Venice Film Festival
Coming as it does from a filmmaker whose previous work has bent over backwards to reclothe and perfume the unglamorous body of the prestige biopic, the opening beats of Julian Schnabel’s latest, “Miral,” couldn’t be more prosaic.
For a good few minutes, the credit sequence offers the eye little more than a dawdling pan over a fuzzy map of the Israel-Palestine region, ennobling music thrumming away. (The blocky purple credits themselves are hideous, by the way, but that’s already the least of our problems.) Surprises aren’t exactly forthcoming when we the credits wrap and our geography lesson is complete: “My name is Miral,” intones Freida Pinto in a helpful introductory voiceover. “I was born in 1973, but my story really begins in 1947.”
Except it doesn’t; another woman’s does, however, and it’s the first of several admissions of the film’s own uncertainty as to why it’s here in the first place. The first of Schnabel’s biopics to come with a moderate fictional sheen, it’s scripted by Rula Jebreal — an international political journalist who became conscientized during her teenage years at an embattled Jerusalem orphanage — from her openly autobiographical novel, though it loftily purports to be about three generations of Palestinian women working toward independence.
Chapter-like intertitles foretell evenly divided attention between said generations, though it’s a markedly empty promise: fussy editing working overtime against lumpen construction, the film impatiently checks off Hiam Abbass, as indubitably earnest orphanage founder Hind Husseini, and Yasmine Al Massri, as Miral’s alcoholic mother, before landing to roost for the remaining 90 minutes on the relentlessly lovely skin of Freida Pinto as Miral/Rula herself. (So cursory are these acts that there’s scarcely time to wonder why Vanessa Redgrave is suddenly on screen with woolly foliage in her hair, beyond the possibility that some enterprising casting assistant saw “Zionist” in the film’s word-cloud and promptly rang her agent.)

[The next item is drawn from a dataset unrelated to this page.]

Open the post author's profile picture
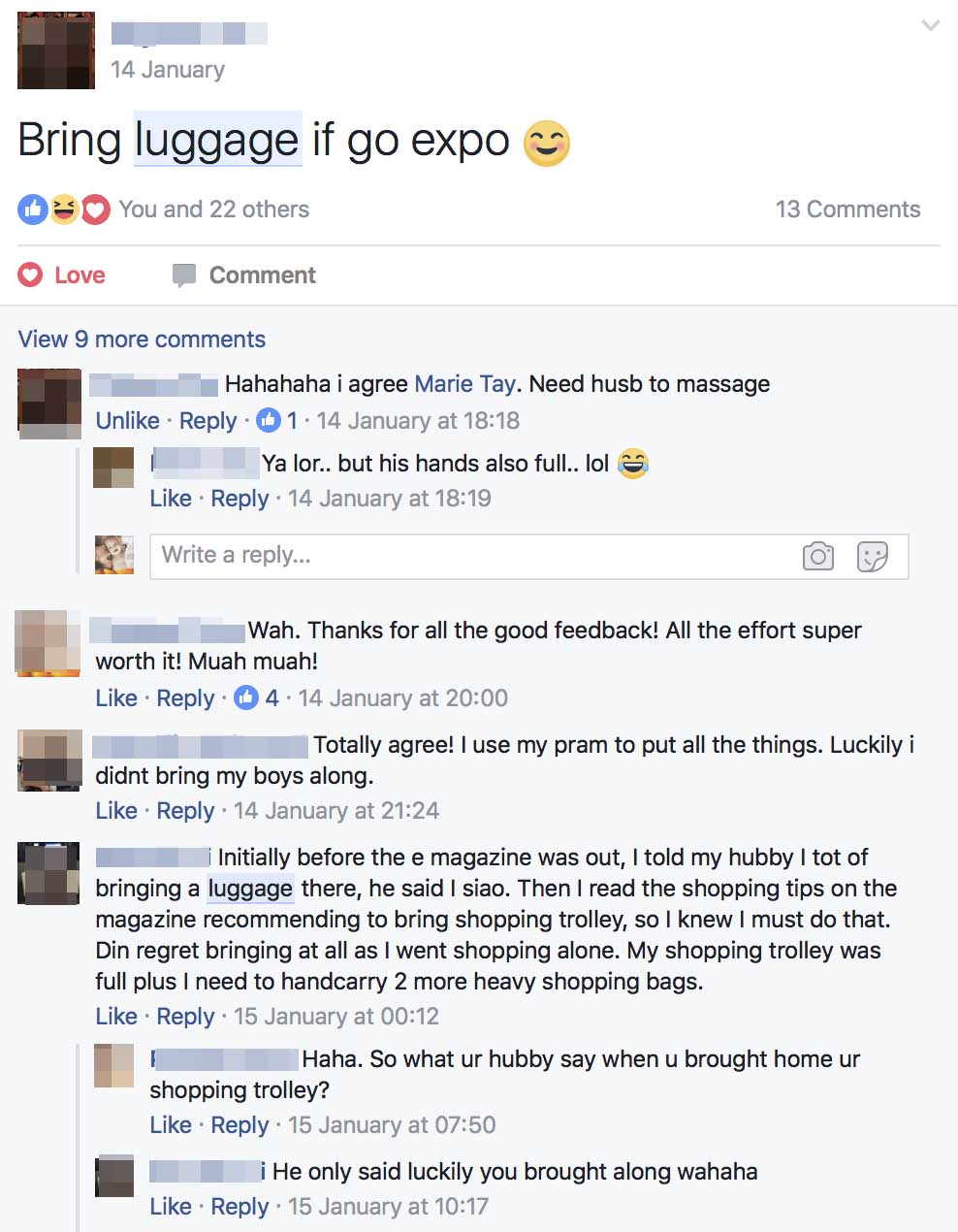The image size is (958, 1232). [56, 50]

Abbass, saddled with an old-age wig and glasses that liken her distractingly to “Will & Grace”‘s cantankerous maid Rosario, at least gets to hang about for the duration of the piece on succour-provision duty, but from there on, “Miral”‘s character network is as pencil-sketched as its politics.

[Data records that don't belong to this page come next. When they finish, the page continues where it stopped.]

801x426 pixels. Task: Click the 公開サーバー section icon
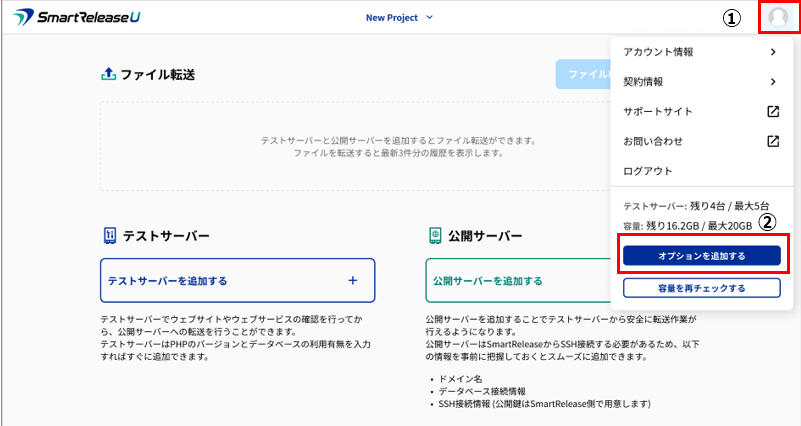435,236
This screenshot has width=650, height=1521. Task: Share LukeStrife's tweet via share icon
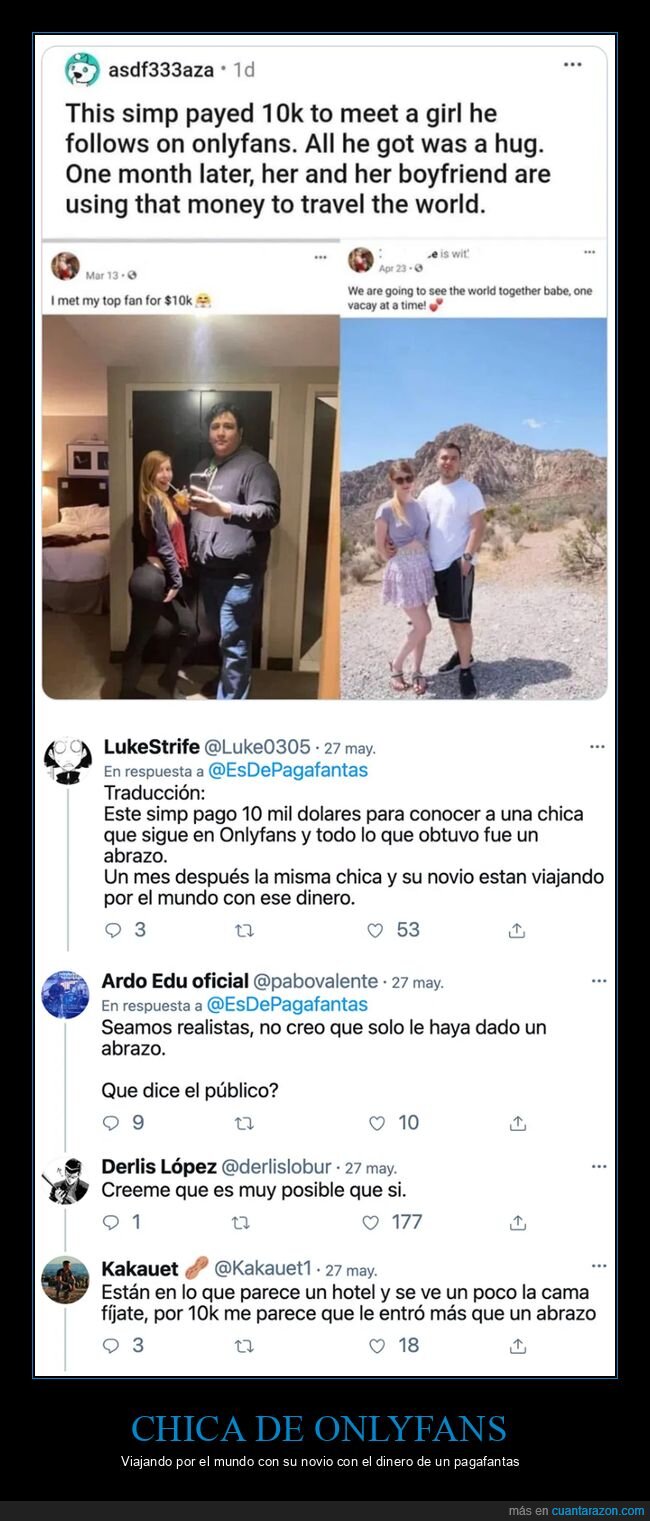(x=517, y=930)
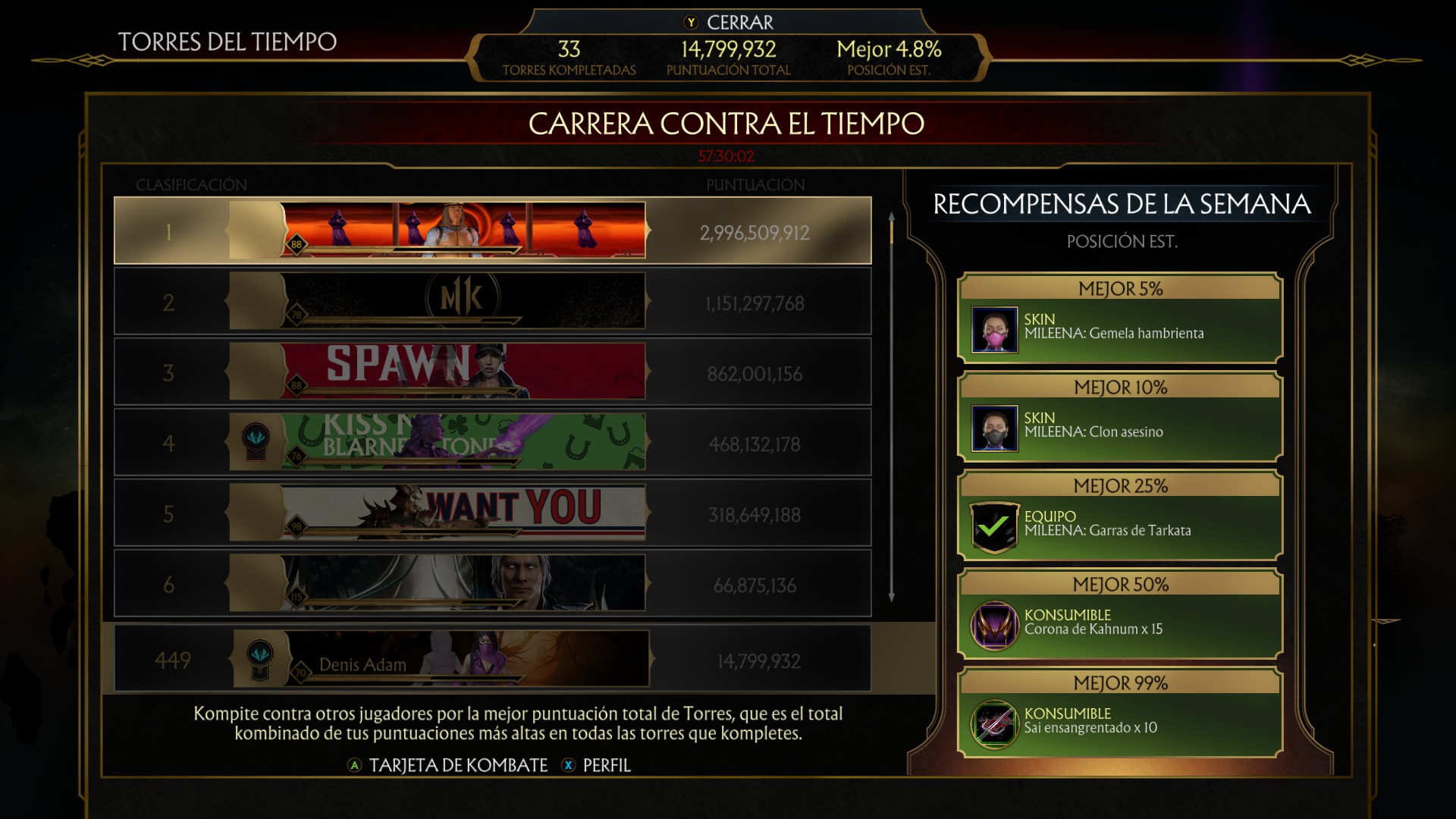
Task: Click the X button icon for Perfil
Action: click(568, 765)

The film’s purposeful narrowing of its narrative avenues to the 17 year-old Miral’s gradual involvement in the liberation movement, via a romance with Omar Metwally’s hard-headed activist, would be fine if there was any evidence of an inner life to Miral herself; as played with more effort than effect by Pinto, however, she’s little more than a sounding-board for rival moral and political stances, hardly assisted by chunky, cloth-eared dialogue like, “Thank you for protecting me and loving me all these years… I am so proud to be your daughter.” (She is given several such homilies to deliver, all of them veritable death warrants for the character at the receiving end.)
For Schnabel’s part, his stated passion for the material is scarcely evident in his screen treatment thereof, which rather awkwardly welds his pet visual and sonic tics onto a narrative that struggles to support them. (By the time he chooses to soundtrack a traditional Palestinian funeral with a phlegmy Tom Waits dirge, you wonder whether the director is treating Jebreal’s work as an elaborate exercise to prove that, look, any story can become A Julian Schnabel Film.) Whereas Schnabel’s florid artistic sensibility previously successfully established a kind of empathy with fellow creative subjects like Reynaldo Arenas or Jean-Dominique Bauby, his approach feels both shoe-horned and faintly disingenuous in this context.
Enlightening neither as emotional essay nor as straight-up history lecture, then, “Miral”‘s tricksy oat-bran filmmaking seemingly lands shy of every imaginable target audience: it’s too dry for the middlebrow awards set that might otherwise thrill to its superficially good intentions, too didactic for the highbrow intelligentsia that turned out for the director’s previous outings, and too dull for just about everybody. “I feel so useless, I really want to do something,” frets Miral midway through the movie; it’s indicative of the film’s minimal emotional investment in its protagonist that the reply to this confession is: “You have beautiful eyes.”